La distancia trajo el olvido. Además, según creo, él no volvió más por el pueblo. Después de su muerte sonó una pequeña polémica sobre si el pueblo y sus repre­sentantes lo acompaña­ron como se debía, y  si se tenía que haber facilitado el que sus restos vinieran a enterrarse a nuestro cementerio, que era el suyo.

Pero yo, que ya vivía en Avila, todavía pude verle en dos ocasiones más.
La primera fue realmente obscena, escandalosa. Me da pudor escribirlo, pero un día le vi paseando por el parque de San Antonio..., en pantalones. Sí, en pantalones. Los pantalo­nes eran grises, del gris mas curil que pueda imaginarse, y también llevaba alzacue­llos. Nadie podía decir desde ninguna distancia que aquel hombre no era un cura. Pero aquella imagen fue para mí espe­luznante, demoledora; era lo mismo que si hubiera visto a mi abuela en pantalones.
   No creo que nadie que no le viera, acier­te a imagi­narse a Don Macario sin sotana.
La última vez ya no me conoció, estaba decrépito y bastante más delga­do. Le vi en los jardines de la Casa de Ejercicios del Obispado -que comunican directamente con el Seminario-. Yo estaba con un amigo mío, cuyo padre era el jardinero de ese sitio, y Don Macario paseaba o era sacado a pasear por otro cura.
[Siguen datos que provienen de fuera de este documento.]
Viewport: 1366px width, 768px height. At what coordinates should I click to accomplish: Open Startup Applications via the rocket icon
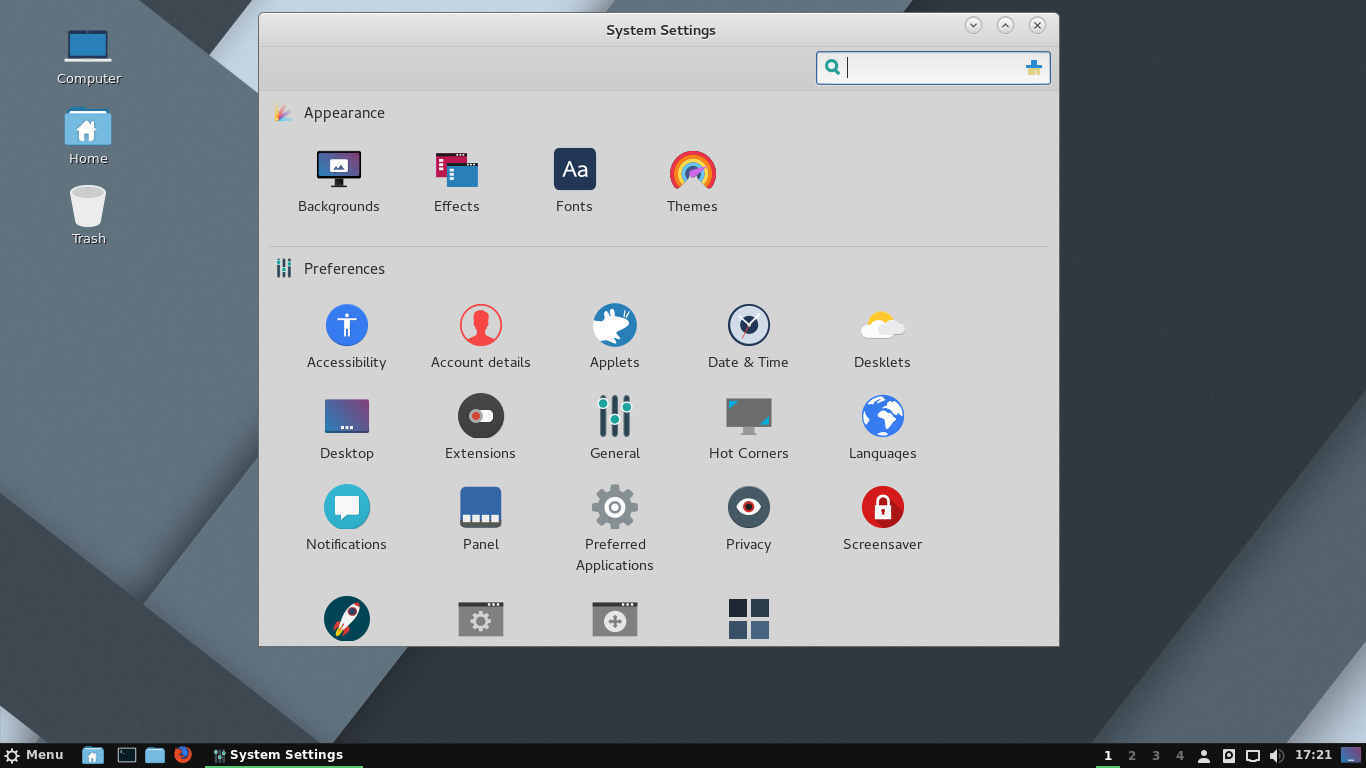pyautogui.click(x=346, y=619)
Vién­dole quizá ya abandonado de sus facultades menta­les, dije a mi acompañante:
 - Ahí va la memoria de todos los pecados de mi pueblo.
Mi amigo me respondió:
 - Hombre, no de todos. Alguno no se lo habrán confesado.
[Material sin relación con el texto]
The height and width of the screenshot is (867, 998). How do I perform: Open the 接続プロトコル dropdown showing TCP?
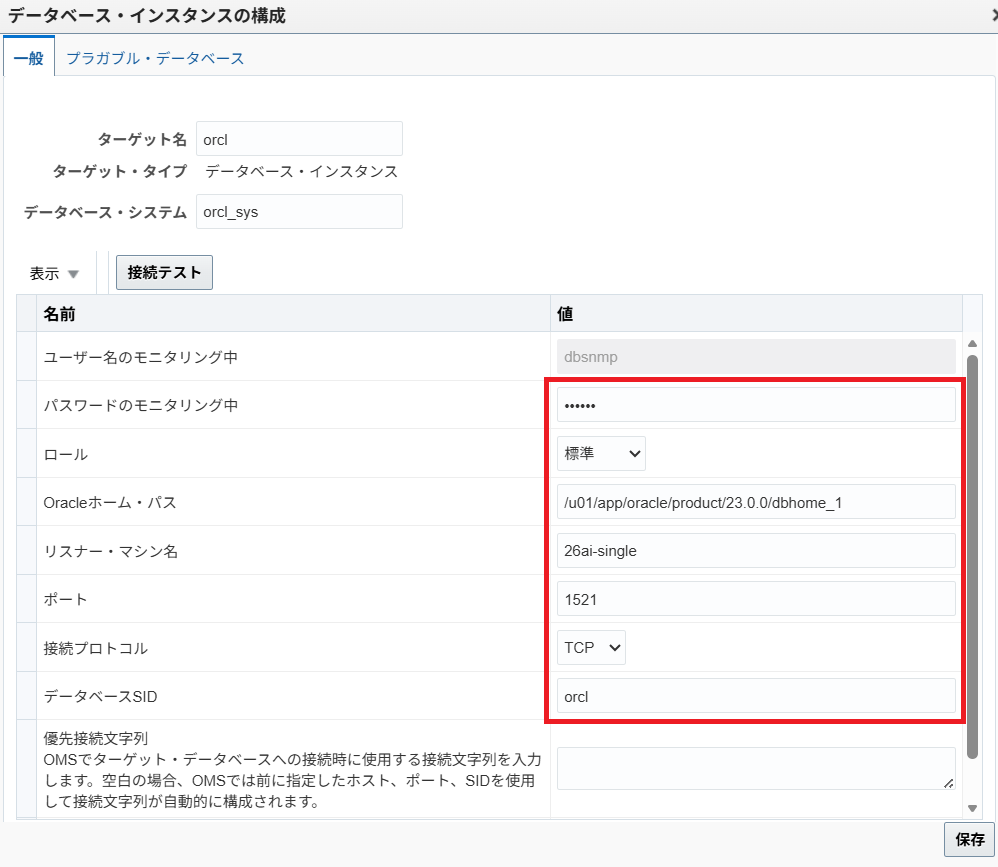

 - Bueno, si no lo confesó el pecador, alguien lo confe­saría por él.

 Creo que pensé entonces en cómo la Iglesia se adueñaba de las flaquezas, de las intimidades, de los rece­los, de las tentaciones y, sobre todo, de las consumaciones. Esa información, aunque los curas debieran olvidarla, se administraba en la memoria de estos pasto­res de almas, como un poder, como un instrumento de control hacia su rebaño. La confesión esa sumi­sión tan gene­rosa de los feli­greses era la mayor deja­ción que se le hacía al clero. Hoy, en la generación del ordenador y de internet donde la gente vierte falsas y verdaderas intimidades, con las que otros comercian, sabemos lo valio­sa y lo ricos que se hacen algunos con el mercadeo de cualquier infor­mación, para las empresas, para los gobier­nos, para la medici­na. Con lo fácil que se lo poníamos a le iglesia de conse­guirla sincera y de primera mano. Los curas siempre ha tenido ese as en las largas mangas de sus sotanas.
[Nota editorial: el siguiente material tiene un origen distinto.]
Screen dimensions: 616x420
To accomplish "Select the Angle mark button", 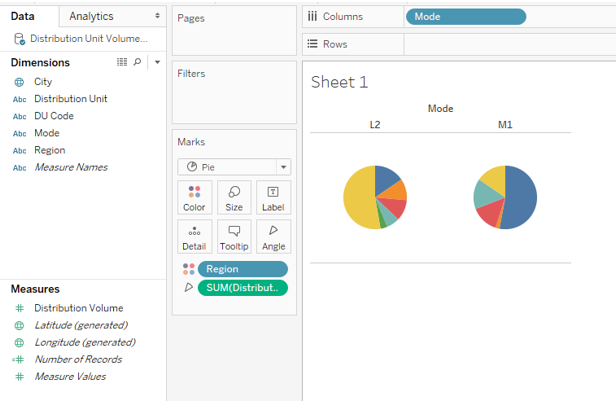I will pos(273,237).
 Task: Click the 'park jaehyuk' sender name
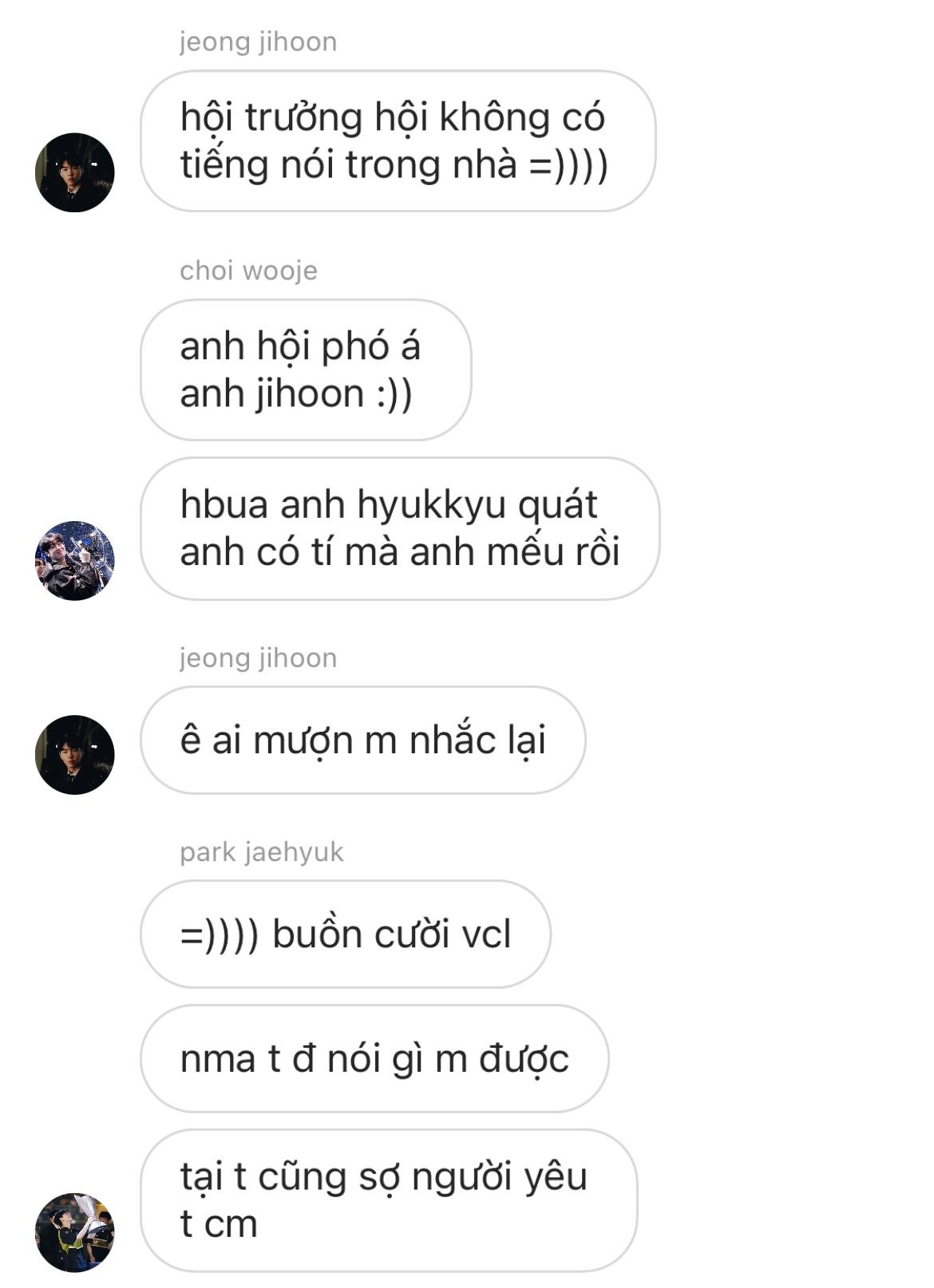(261, 852)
­No sé si es por for­tuna­ o por desgra­cia, pero la Iglesia como institución, (y ahí está su atraso) no pudo ni puede atesorar ni espe­cular con los pecados, porque ¿cuántos datos tan curio­sos, cuántas estadísticas tan fidedig­nas, tan interesantes para el conoci­miento de tantos aspectos del ser humano podría u­sar la sicología, la criminolo­gía, la literatu­ra..., si hubieran podido acceder a la información vertida en los confe­so­na­rios?. Pero cae en el pozo de una memo­ria personal, que al final se convierte, al no perdurar más allá de la vida del confesor, en un pozo de olvido. Y muerta la memoria se acabó tam­bién ese rastro de conoci­miento humano.

Los pecados de mi pueblo se olvidaron en Ávila el 1 de marzo de mil novecientos noventa y tres(1)


(1)La fecha, que yo desconocía, me la puso Don David Gallego, cura con quien trabé amistad en Mombeltrán en 2007 después de leer este relato. Don David era natural de Mingorría,  fue párroco de las Berlanas, precisamente uno de los que vino a concelebrar la misa de despedida de Don Macario.